Stored items
++++++++++

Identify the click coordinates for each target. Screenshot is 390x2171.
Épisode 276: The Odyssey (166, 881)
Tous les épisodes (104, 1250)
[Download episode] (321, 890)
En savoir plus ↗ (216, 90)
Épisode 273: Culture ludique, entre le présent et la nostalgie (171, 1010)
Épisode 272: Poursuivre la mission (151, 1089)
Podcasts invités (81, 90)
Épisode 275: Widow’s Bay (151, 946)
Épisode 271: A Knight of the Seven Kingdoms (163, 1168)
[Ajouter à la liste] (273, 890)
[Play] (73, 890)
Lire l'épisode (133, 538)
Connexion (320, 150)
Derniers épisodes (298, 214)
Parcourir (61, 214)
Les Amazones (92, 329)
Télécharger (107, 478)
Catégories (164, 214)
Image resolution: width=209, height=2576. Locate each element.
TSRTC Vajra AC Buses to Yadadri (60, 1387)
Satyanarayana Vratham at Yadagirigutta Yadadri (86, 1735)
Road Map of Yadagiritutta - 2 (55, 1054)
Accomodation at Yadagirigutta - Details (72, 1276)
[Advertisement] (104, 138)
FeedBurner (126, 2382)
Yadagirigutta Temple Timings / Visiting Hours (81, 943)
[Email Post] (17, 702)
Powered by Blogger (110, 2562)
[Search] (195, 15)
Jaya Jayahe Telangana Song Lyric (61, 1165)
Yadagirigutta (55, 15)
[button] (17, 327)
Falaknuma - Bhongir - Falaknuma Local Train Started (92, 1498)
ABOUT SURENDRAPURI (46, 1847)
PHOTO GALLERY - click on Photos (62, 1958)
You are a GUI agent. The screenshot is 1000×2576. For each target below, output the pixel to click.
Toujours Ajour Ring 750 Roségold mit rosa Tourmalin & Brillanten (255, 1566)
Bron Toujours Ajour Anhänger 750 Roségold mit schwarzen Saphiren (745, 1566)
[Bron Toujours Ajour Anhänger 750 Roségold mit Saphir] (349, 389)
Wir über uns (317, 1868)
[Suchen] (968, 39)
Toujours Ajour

++++++++++

**Work instruction**: Across the data, tally the lines containing "Anhänger" and give back the number alone.

**Solution to the exercise**: 2